Here's where I'm reminded by Over The Edge and its setting Al Amaja. It feels like a densely populated and bustling place where interesting things are happening in every corner. Here's a patrician's mansion full of mysteries, a run-down clockwork amusement park where nightmares emerge from the ground, Sentenni ghettos (and there is an amusing reason for why that word is used in-setting), crime-ridden tenements and pubs where the resistance buy their guns. There are many story-seeds in the City of Clocks.
Chapter 4
The City is full of power groups, city-wide institutions and conspiracies, and they're the topic of this chapter. Each group has its own potted history, a description of their power base, as well as people of importance within the group. There are some very evocative 'head shot' illustrations of these people (and constructs, ant-people etc).
In this chapter one finds the low-down on the Clergy (the powerful church), the Cabal (a mysterious secret society going through an internal conflict), the Emotes (artists and sybarites, reminiscent of Planescape's Sensates), the Soldat (a fraternity of law men and soldiers), as well as farmers, librarians and capitalists.
This chapter is chockful of intrigue, mystery and conflict. There's enough here for a bunch of long campaigns of action and politics.
Chapter 5
Chapter five deals with the nine noble houses who influence much in the City. This chapter is structured in the same way as the previous one, but it makes sense to to have the Houses in a seperate chapter, since their power is so pervasive and well-consolidated.

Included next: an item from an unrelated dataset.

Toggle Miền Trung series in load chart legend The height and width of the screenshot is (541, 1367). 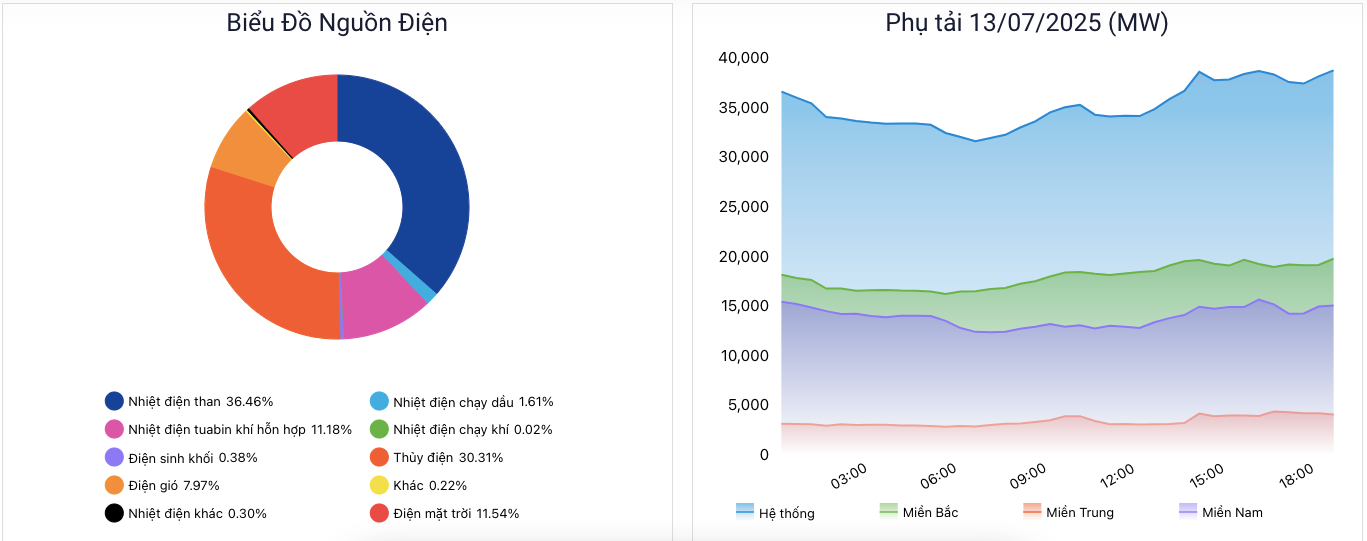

The Houses are (with one exception) families, each with their eligible bachelors, senile patriarchs and black sheep.
Chapter 6
A very short chapter dealing with the Incarnae, humans who have been endowed with the ability to manipulate reality. Some are servants of the City's parliament, while many others have shrugged off their conditioning and rebelled. Incarnae have powers based in an archetypal or ideal version of themselves. A soldier wil thus be THE soldier and so forth.
The Incarnae and their powers are not fully understood, as the process of creating them is invented bu the Luminaries.
Chapter 7
The final chapter deals with the secrets of the Luminaries (the species of City-building demigods described in chapter 1), their influence, the threat they pose, and how to use them in a game. They ARE an ancient evil, but there is nothing Lovecraftian about them. That may be a comfort to some.
So, what can you do with all this? Well, the setting does not assume that players take on specific roles. It's easy to come up with pitches for a campaign or scenario.
Legal advocates fighting for truth in a system which favors the powerful and well-connected (something like the BBC series Garrow's Law). Uses a version of Gumshoe.
Incarnae as flawed supers in league with the underground resistance. Uses ICONS (or whichever supers-system you like).
Brutal slice-of-life drama in a bustling fantasy City (using the rules of In A Wicked Age, but you have to create an Oracle for that).
Gritty crime drama where Civil Enforcement officers must navigate between cutthroat crooks and entitled patricians. (Uses the free MiniSix, 'cos I like it).
The fact that the setting is systemless gives a great deal of freedom to play around with the various groups in the setting and the various systems on your shelves.